Psychologie der Platzwahl

 Ich stand an der U-Bahn-Halte Studentenstadt und scannte wie üblich schon beim letzten Bremsen der Bahn die allgemeine Sitzplatzsituation in dem Waggon, in den ich gleich einsteigen würde: Wie in einer frisch aufgeforsteten Fichtenmonokultur war noch reichlich Platz für ein kleines Gebüsch wie mich. Nachdem ich die Tür geöffnete hatte, musste die konkrete Platzwahl innerhalb von Sekundenbruchteilen erfolgen. Schließlich wollte ich nicht wie ein Volltrottel aussehen, der im Eingangsbereich erstmal stehenbleibt und nach links und rechts guckt, um dann zu überlegen, wo es sich denn am besten sitzen würde. Aus den Augenwinkeln hatte ich mich für links entschieden. Die scheinbar völlig unüberlegte Platzwahl sollte die gewisse Souveränität eines alten U-Bahn-Hasen ausstrahlen, sollte meinen Mitfahrern sagen: "Ich nehm´s mit jedem Sitznachbarn auf!"

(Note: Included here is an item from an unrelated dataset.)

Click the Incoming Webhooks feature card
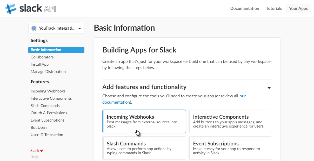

Ich schlenderte also nach links. Auf allen der vier Vierer waren noch je drei Plätze frei. Auf das natürliche Verlangen nach Invidualdistanz kann man sich bei der Platzwahl nicht berufen. Um weiterhin die Ich-nehms-mit-jedem-Sitznachbar-auf-Souveränitat auszustrahlen, kommen für die Platzwahl nur die ersten beiden Vierer in Betracht. Denn ein Vorbeigehen an ihnen zu den weiter hinten gelegenen Vierern hätte bedeutet, ich kusche vor den ersten beiden.

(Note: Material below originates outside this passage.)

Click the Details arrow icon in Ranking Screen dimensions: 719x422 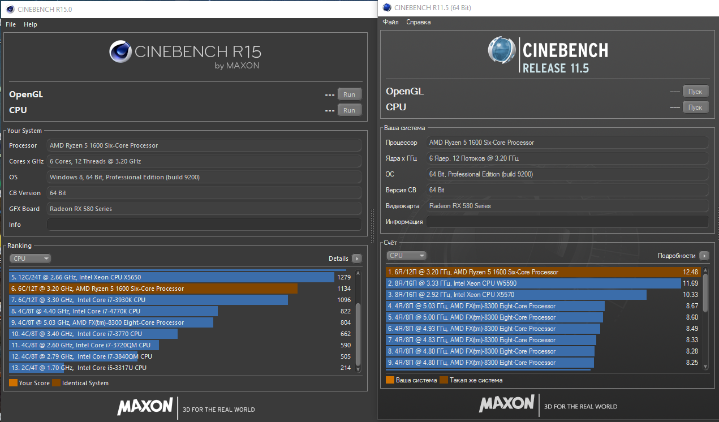click(356, 259)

Hierzu ein Vergleich aus dem TIERreich: Hätte eine Gruppe Paviane in der Bahn gesessen, und wäre ein dominantes Männchen zugestiegen, es hätte sich einfach auf den erstbesten Platz gesetzt und der Nachbar hätte - je nach Geschlecht - das Männchen entweder angefangen zu lausen, oder ihm das rosa glänzende Hinterteil zur Kopulation angeboten. Nur Paviane niederen Ranges würden nervös um sich blickend durch die Sitzreihen schleichen, um den Platz ausfindig zu machen, auf dem es am wenigsten Kloppe gibt.

Ich hatte also nur noch die ersten beiden Vierer zur Wahl. Links saß ein Mann in Fahrtrichtung, nur von hinten zu sehen. Seine Fettmatte machte einen sympathischen Eindruck. Mehr Anhaltspunkte gab es nicht, denn es geht ja nicht, dass man von hinten an dem Mann vorbei geht, an seinem Vierer stehenbleibt, sich umdreht, ihm musternd ins Gesicht guckt, denkt "Nö, nicht so mein Sitznachbar-Typ", und sich dann auf den Vierer nebenan setzt. Das wär beleidigend.

 

Je nach Charakter würde er nur noch resigniert aus dem Fenster in die Dunkelheit starren und sich die den Kopf darüber zerbrechen, was er an sich ändern müßte, damit die freien Plätze auf seinem Vierer sich auch mal gegen die der anderen Leute durchsetzen. Oder er würde andauernd beleidigt herüber gucken: "Pöh! Du Blödmann, geh nur hin zu der Frau mit dem großen Busen, mir doch egal!". Oder er würde mit zusammengekniffenen Augen giftige Blickblitze schicken, einem hinterherstalken und schließlich ein für alle Mal Rache nehmen für die Beleidigung.

Also links saß die Fettmatte, rechts, gegen die Fahrtrichtung und mir zugewandt, eine Frau wie du und ich. Wäre ich ein Pavian unter Pavianen gewesen, hätte ich gedacht: "Hut ab, das Weibchen ist verdammt ranghoch, bestimmt eine der engsten Bräute des Don".

Immerhin fuhr die Frau freiwillig gegen die Fahrtrichtung. Da ich wie ein weicher Fuzzi dagestanden hätte, wenn ich mich in Fahrtrichtung auf ihren Vierer gesetzt hätte, wählte ich den Platz für die Harten: gegen die Fahrtrichtung und bei dem stinkenden Alkoholiker, wie ich beim Hinsetzen feststellte.

Kommentare

monrose am Sa., 25.11.2006 - 16:54

uah. in der ubahn neben einem alki. grausige vorstellung...

pommes38 am So., 17.12.2006 - 00:03

Noch ein Phänomen des Alltags treffend beobachtet. Spitze!